* ASSIGNMENT
Exactly the lines from the first line of the listing through the line containing "Premium Quilt – Buchanan Old Sett" should appear in the output, unchanged.

* RECORDS FOR THE TASK
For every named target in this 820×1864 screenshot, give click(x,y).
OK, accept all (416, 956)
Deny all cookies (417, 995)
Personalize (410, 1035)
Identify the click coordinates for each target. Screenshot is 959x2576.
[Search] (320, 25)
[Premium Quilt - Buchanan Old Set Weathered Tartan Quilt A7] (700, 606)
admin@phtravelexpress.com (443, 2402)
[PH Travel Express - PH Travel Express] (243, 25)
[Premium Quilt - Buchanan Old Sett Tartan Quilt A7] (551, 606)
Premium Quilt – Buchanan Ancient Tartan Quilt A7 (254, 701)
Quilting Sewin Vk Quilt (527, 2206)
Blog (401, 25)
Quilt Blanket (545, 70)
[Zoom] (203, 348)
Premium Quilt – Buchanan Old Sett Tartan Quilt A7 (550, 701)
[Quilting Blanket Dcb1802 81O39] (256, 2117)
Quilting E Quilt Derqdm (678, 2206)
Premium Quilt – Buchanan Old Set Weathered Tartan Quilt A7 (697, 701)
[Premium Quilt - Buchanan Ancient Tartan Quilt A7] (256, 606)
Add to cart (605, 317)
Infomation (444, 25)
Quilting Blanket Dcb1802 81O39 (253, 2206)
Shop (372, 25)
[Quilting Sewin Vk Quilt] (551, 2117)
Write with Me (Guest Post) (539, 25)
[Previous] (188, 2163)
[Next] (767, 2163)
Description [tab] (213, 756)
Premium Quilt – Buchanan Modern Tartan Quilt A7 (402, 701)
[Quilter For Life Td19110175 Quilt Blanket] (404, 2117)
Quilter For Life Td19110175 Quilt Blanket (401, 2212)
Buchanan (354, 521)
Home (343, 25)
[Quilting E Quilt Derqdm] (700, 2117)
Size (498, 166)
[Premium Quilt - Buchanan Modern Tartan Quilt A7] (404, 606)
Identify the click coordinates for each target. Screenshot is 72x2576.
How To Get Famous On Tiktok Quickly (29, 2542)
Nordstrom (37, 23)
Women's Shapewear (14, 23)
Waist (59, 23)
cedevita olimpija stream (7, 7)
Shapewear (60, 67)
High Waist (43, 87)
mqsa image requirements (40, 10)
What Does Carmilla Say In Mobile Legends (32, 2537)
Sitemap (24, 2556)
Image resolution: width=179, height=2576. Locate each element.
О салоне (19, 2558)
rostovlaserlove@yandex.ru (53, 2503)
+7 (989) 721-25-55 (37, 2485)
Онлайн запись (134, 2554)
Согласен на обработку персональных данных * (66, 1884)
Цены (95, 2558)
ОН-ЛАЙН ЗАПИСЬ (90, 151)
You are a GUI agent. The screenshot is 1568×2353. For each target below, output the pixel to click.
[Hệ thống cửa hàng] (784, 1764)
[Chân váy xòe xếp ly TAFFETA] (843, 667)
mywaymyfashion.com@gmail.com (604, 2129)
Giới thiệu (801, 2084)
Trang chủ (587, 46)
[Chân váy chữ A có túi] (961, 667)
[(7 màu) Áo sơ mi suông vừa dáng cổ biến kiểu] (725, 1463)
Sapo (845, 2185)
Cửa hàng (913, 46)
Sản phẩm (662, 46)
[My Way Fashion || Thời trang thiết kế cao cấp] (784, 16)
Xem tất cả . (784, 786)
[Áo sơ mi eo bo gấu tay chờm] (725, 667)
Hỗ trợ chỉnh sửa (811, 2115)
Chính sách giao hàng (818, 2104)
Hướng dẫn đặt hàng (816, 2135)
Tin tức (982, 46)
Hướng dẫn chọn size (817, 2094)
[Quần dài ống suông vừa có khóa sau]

* WRITTEN ANSWER
For every named target in this 820×1864 screenshot, give click(x,y).
OK, accept all (416, 956)
Deny all cookies (417, 995)
Personalize (410, 1035)
Identify the click coordinates for each target. Screenshot is 959x2576.
[Search] (320, 25)
[Premium Quilt - Buchanan Old Set Weathered Tartan Quilt A7] (700, 606)
admin@phtravelexpress.com (443, 2402)
[PH Travel Express - PH Travel Express] (243, 25)
[Premium Quilt - Buchanan Old Sett Tartan Quilt A7] (551, 606)
Premium Quilt – Buchanan Ancient Tartan Quilt A7 (254, 701)
Quilting Sewin Vk Quilt (527, 2206)
Blog (401, 25)
Quilt Blanket (545, 70)
[Zoom] (203, 348)
Premium Quilt – Buchanan Old Sett Tartan Quilt A7 (550, 701)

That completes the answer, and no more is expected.